Imagine being able to face both success and failure and neither alters the course that you have set yourself. You treat those two imposters just the same.
The poem below was written by Rudyard Kipling and was a childhood favourite of mine. I loved how simple he made ‘being a better person’ sound, and I have tried to live by his words since I was first able to read them. But there’s one line I particularly enjoy, one that has helped me in the past through some very difficult times in business.
“If you can meet with Triumph and Disaster, and treat those two imposters just the same”
What an incredible concept that is. If you can meet with triumph and disaster and treat both equally. It means you simply acknowledge the event and continue on, come what may.

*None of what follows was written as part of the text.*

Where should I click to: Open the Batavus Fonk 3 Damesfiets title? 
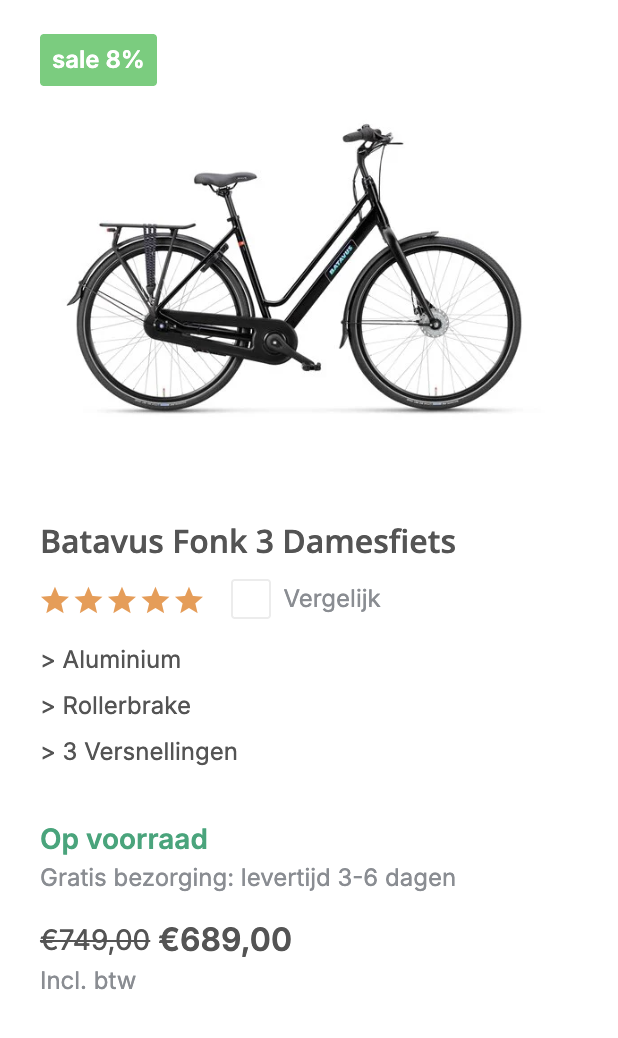[x=248, y=542]
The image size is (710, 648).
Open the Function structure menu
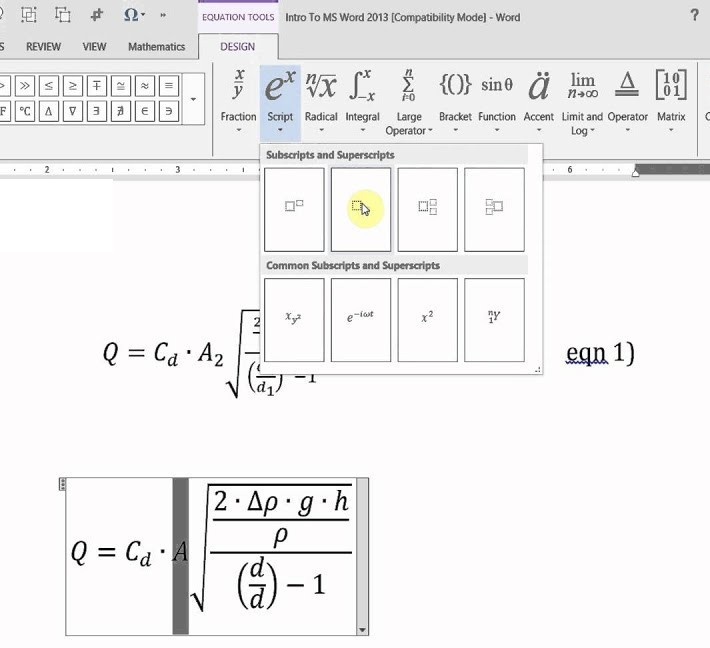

It makes you realise the relativity of both success and failure. What I mean is that one man’s success is another man’s failure, and vice versa. The only actual power they hold is the power you give them. So next time you receive positive or negative news, treat those two imposters just the same.
If— by Rudyard Kipling
If you can keep your head when all about you
Are losing theirs and blaming it on you,
If you can trust yourself when all men doubt you,
But make allowance for their doubting too;
If you can wait and not be tired by waiting,
Or being lied about, don’t deal in lies,
Or being hated, don’t give way to hating,
And yet don’t look too good, nor talk too wise:
If you can dream—and not make dreams your master;
If you can think—and not make thoughts your aim;
If you can meet with Triumph and Disaster
And treat those two impostors just the same;
If you can bear to hear the truth you’ve spoken
Twisted by knaves to make a trap for fools,
Or watch the things you gave your life to, broken,
And stoop and build ’em up with worn-out tools:
If you can make one heap of all your winnings
And risk it on one turn of pitch-and-toss,
And lose, and start again at your beginnings
And never breathe a word about your loss;
If you can force your heart and nerve and sinew
To serve your turn long after they are gone,
And so hold on when there is nothing in you
Except the Will which says to them: ‘Hold on!’
If you can talk with crowds and keep your virtue,
Or walk with Kings—nor lose the common touch,
If neither foes nor loving friends can hurt you,
If all men count with you, but none too much;
If you can fill the unforgiving minute
With sixty seconds’ worth of distance run,
Yours is the Earth and everything that’s in it,
And—which is more—you’ll be a Man, my son!